Ni siquiera podía soportarme a mí mismo.

Seguro que tendría un dolor de cabeza severo mañana.

Me dirigí hacia la sala de estar.

Parecía muy difícil porque tropecé muchas veces antes de llegar allí.

.

.

.

—¡No..!

¡Por favor, detente!

Mis ojos se abrieron de golpe cuando escuché el grito de Angelina.

Inmediatamente corrí hacia su habitación.

Sus ojos estaban cerrados y seguía murmurando algo.

Estaba teniendo una pesadilla; podía saberlo por la forma en que tenía sus brazos alrededor de sí misma con fuerza.

Antes de darme cuenta, corrí hacia ella.

—¡Ángel!

—dije suavemente—.

Oye, está bien.

Ella seguía llorando, pidiendo que se detuviera, pidiendo ayuda.

—Amor, despierta, está bien, es un sueño —intenté sacudirla.

—Ad-am, por favor detente, me está doliendo.

Me quedé helado ante sus palabras, mi corazón se encogió…

Estaba teniendo un sueño sobre mí; yo era quien la estaba lastimando.

¡Mierda!

Sentí ganas de golpear mi cabeza contra la pared.

Mis manos seguían en su lugar.

Mi Angelina fue lastimada por nadie más que por mí, estaba teniendo una pesadilla sobre mí.

Se suponía que debía protegerla, hacerla sentir cómoda, pero ahora, ella me va a odiar para siempre.

La cagué a lo grande esta vez.

—A-dam por favor, no puedo respirar…

—Su llanto me sacó de mis pensamientos.

Sus respiraciones comenzaron a salir entrecortadas, su cuerpo temblaba terriblemente.

¡Mierda!

¿Qué hago ahora?

Tomé sus brazos y la sacudí.

—Angelina, despierta…

—dije en voz alta.

Sus ojos inyectados en sangre se abrieron ante mis palabras.

En lugar de alivio, el miedo brilló a través de ellos.

Inmediatamente se alejó de mí y comenzó a llorar.

—P-por favor, lo siento.

Por favor no me mates…

—lloró fuertemente.

Sus palabras me hicieron bajar la mirada.

Nunca en mi vida me sentí culpable por algo.

Ella me tenía miedo, temía que pudiera matarla.

¿Cómo podría decirle que moriría mil muertes antes que matarla?

—Ángel, no voy a lastimarte —dije suavemente—.

Ven aquí.

Ella se quedó allí, sus ojos mirando fijamente mi mano.

—¿Promesa?

—preguntó con voz ronca.

Suspiré.

Ella ya no confía en mí.

—Sí amor, lo prometo —dije sinceramente.

Me miró unos segundos más y luego se acercó a mí.

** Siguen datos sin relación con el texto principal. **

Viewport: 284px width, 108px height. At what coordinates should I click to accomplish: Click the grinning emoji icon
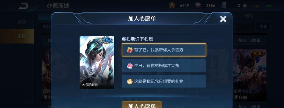tap(130, 81)
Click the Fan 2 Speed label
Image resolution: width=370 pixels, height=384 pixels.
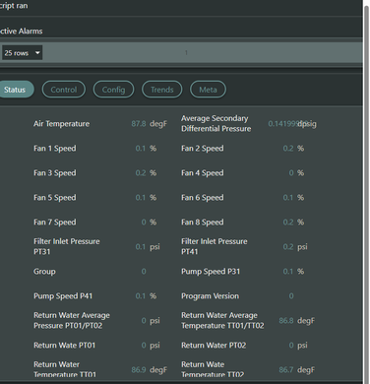(203, 149)
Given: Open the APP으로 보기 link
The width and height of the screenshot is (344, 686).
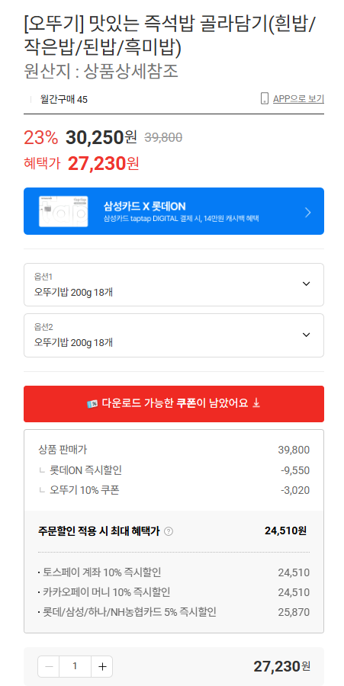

La hice acostarse en la cama y me senté al otro lado.

—Duerme amor —dije acariciando su cabello suavemente—.

Necesitas descansar.

No voy a dejar que nadie te lastime.

Te protegeré, especialmente de mí —le prometí.

Ella se acercó a mi calor, su cuerpo todavía temblando de miedo.

—¡Me lastimaste!

—susurró.

Mi corazón se rompió ante sus palabras.

Tiene razón, la lastimé.

—Lo sé, y lo siento.

—Te odio —dijo con lágrimas en los ojos.

—Lo sé —dije en voz baja.

Ella me odia.

La lastimé.

Lastimo a todos los que me importan.

¿Por qué sigo haciendo eso?

¿Lastimar a las personas que me importan?

¿Por qué no puedo controlar mi ira?

No la merezco, no merezco a nadie.

Me senté allí en silencio.

Angelina estaba dormida.

Observé la belleza en mis brazos, su largo cabello oscuro y labios hinchados.

Ella tiene control sobre mí de alguna manera.

Saca lo mejor y lo peor de mí.

Nunca había sentido tanta ira antes, hasta hoy.

Nunca había tenido las ganas de matar a alguien tan intensamente hasta hoy, nunca me había sentido fascinado por alguien hasta hoy.

Esto no está bien; ella no es buena para mí, para mi negocio.

No debería dejar que se acerque a mi mente.

Me hizo sentir culpable por primera vez en mi vida.

Esto no debería estar sucediendo.

Debería mantenerme distante de ella.

Ella es tóxica para mí.

O más precisamente, yo soy tóxico para ella.